Does the new single mean we can expect a new material – how’s that coming along?

It does! My timing with 604 Records was lucky in that we started working on my debut record in October/November of last year, and I finished up my last studio session in March right before COVID-19 shut everything down. I’ve got a few more singles up my sleeve that I’m eager to share, and then the record will be out sometime next year.

Any tentative release date or title in mind?
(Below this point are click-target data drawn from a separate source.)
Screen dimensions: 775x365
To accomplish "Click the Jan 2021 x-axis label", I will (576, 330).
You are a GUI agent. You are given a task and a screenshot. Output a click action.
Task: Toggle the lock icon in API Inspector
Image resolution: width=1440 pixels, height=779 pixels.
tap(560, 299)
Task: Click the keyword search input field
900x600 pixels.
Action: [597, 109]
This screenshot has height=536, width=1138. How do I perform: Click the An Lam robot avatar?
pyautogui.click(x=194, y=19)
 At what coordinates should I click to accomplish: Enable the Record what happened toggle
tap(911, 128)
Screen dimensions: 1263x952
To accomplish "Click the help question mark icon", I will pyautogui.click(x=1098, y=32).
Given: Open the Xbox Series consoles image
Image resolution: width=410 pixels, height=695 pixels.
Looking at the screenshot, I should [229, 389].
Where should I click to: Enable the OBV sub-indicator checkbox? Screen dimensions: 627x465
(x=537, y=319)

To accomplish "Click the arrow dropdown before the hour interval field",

The album is called Panorama. It’s a meaningful title for many reasons, but I’ll share that story in a future interview. As for release date—part of me wishes that I could say tomorrow, but music is teaching me about patience. Sometime in 2021!

Any plans to hit the road?

Potentially! Obviously, this is maybe the most challenging time ever to try and tour and connect with fans. I’m trying to scheme up ways to safely do some small, local backyard shows, and maybe expand those out over time. But safety and compliance with health directives is the priority.

What else is happening next in Michaela Slinger’s world?

Besides trying to plan some small, safe outdoor shows for the summer and fall, I’ve been writing again! I’m already excited to start working on my second album. And scheming and dreaming for some more music videos, what my album release will look like…it’s a time of major uncertainty, but I’m trying to lean into the possibility that accompanies it.